The firm’s chief financial officer Mario Marte said: “In 2020, we benefited from many tailwinds, some of which we expect to continue into 2021 and some of which may not. On balance, while we believe consumer behavior post pandemic is still somewhat challenging to predict, we also believe our strong value proposition, which includes expanding customer choices, provides us real and tangible advantages as we execute on our mission.
“The positive demand trends we saw in Q4 have carried over into the new year. Customer spending on our platform remains strong and business vertical mix remains structurally sound. Additionally, the pricing and promotional environment has thus far remained stable and in line with our expectations. On the other hand, there are certain headwinds we continue to navigate through the first quarter. We expect some of these to be temporary in nature, while others are likely to remain active hotspots for us to manage throughout the year.
“For example, we are observing an industry-wide disruption in the availability and supply of wet canned food, which is driving elevated out of stock levels and suboptimal inventory positioning across our network. Thus far, this has not had a material impact on our business, but it is an area where we intend to remain vigilant.”
Longer-term growth trends
Mr Singh assessed the company’s growth opportunity over the coming years.

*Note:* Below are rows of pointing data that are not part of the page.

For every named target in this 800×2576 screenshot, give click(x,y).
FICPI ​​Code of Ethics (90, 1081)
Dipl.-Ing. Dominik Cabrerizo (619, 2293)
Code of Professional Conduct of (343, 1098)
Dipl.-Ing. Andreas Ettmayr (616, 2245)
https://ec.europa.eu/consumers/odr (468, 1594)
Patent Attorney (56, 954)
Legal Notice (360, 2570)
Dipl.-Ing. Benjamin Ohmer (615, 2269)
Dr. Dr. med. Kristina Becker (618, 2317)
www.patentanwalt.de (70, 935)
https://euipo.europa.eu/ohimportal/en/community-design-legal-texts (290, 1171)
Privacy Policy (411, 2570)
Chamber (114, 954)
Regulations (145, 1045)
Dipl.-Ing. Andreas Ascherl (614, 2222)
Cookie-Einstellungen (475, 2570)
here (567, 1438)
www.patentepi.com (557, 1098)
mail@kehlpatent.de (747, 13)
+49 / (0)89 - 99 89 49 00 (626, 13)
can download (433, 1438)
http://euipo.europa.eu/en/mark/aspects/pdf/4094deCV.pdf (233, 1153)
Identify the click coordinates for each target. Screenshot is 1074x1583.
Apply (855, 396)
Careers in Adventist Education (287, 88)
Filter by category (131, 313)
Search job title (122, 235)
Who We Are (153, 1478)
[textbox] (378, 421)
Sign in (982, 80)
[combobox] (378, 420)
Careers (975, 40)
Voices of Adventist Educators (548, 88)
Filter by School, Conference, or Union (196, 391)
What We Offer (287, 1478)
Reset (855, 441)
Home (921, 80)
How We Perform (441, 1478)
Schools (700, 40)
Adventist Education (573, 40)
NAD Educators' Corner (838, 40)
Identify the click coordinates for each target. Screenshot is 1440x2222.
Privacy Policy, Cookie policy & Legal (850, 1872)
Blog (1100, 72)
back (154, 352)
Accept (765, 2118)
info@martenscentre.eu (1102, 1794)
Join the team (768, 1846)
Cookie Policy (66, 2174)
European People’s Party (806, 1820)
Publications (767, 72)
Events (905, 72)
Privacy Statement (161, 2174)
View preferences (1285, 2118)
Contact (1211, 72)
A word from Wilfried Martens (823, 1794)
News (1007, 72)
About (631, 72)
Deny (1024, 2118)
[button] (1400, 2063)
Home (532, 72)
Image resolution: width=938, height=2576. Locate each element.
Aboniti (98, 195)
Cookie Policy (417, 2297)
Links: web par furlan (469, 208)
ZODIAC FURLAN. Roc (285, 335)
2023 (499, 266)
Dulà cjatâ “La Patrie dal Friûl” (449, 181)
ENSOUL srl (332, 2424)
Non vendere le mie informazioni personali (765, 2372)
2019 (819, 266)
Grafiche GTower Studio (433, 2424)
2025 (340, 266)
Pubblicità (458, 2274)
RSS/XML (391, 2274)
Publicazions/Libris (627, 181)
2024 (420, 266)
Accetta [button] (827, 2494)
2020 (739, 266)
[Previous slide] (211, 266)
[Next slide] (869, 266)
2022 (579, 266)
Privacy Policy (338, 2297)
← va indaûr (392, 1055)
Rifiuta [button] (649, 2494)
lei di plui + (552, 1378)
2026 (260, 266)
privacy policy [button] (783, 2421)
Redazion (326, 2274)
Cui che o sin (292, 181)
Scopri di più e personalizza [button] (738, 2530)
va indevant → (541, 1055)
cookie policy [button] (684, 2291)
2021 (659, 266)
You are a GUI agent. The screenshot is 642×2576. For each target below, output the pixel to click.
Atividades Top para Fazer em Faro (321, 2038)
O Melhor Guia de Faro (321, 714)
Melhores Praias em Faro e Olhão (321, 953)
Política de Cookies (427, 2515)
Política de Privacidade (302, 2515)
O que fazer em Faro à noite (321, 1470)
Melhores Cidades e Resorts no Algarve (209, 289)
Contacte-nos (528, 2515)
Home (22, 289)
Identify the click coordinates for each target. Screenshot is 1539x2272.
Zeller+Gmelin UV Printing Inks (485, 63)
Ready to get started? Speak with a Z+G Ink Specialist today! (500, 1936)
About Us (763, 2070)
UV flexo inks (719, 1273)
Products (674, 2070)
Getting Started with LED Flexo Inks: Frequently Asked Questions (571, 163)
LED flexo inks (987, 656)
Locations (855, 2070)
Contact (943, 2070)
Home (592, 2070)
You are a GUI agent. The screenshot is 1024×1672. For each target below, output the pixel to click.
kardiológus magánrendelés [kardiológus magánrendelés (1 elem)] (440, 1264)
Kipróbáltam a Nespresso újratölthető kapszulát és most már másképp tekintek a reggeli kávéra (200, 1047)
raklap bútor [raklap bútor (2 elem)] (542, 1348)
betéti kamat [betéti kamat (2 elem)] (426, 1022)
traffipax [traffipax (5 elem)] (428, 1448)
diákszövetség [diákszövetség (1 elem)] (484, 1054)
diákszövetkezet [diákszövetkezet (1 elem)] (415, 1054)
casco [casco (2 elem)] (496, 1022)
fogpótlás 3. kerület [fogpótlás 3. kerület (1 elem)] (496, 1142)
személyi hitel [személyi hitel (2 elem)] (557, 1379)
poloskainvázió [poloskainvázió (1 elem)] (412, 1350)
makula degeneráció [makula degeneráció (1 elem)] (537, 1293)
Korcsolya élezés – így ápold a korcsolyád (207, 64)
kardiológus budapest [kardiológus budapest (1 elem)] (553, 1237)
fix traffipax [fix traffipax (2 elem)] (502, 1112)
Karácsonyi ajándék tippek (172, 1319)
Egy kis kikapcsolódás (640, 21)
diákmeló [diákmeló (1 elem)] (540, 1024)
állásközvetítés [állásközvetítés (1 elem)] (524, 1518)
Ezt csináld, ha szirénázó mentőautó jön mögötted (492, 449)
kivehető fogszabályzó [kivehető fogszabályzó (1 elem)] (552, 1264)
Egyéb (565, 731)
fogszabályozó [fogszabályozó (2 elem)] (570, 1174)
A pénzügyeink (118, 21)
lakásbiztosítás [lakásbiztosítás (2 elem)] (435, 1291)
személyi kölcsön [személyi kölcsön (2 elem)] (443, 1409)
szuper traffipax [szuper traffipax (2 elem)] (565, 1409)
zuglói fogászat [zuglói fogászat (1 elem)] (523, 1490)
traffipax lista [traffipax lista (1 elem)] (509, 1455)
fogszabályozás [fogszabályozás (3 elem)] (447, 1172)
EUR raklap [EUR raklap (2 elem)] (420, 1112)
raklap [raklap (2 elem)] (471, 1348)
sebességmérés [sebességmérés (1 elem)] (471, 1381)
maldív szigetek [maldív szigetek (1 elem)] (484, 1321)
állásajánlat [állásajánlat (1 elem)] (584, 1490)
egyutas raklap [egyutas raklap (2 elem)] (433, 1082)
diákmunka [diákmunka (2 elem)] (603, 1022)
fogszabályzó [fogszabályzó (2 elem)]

“We compete in roughly 70% of the $100bn US pet market, and we do so primarily in the areas of food supplies and prescription drugs and diet,” he commented. “That leaves us with an additional $30bn opportunity in healthcare and services to grow into, and we are confident in our vision and our ability to do so. Equally exciting to note is that we are continuing to increase our penetration into a growing US pet market that is expected to reach $120bn by 2024.”
The chief executive also highlighted the growing e-commerce penetration in the US pet market.
He stated: “Online penetration rates in the retail food and supplies category are estimated to have grown from 7% in 2015 to 30% in 2020, and are expected to reach 53% by 2025, which is in line with the current online penetration rate of categories like books and electronics. Further, as we are observing, healthcare and services have already begun to shift online, and we believe this trend will continue and accelerate.
“We believe these shifts in favor of e-commerce channels are durable and largely permanent. This is where we believe Chewy has won and will continue to win for years to come. We see the past year as a catalyst that sped up a secular shift towards e-commerce that was already underway.”
To capitalize on the growth opportunity facing it, Chewy plans to: acquire new customers; increase the amount of spending by existing customers; add to its proprietary brands and healthcare offering; launch new services; and expand outside of the US.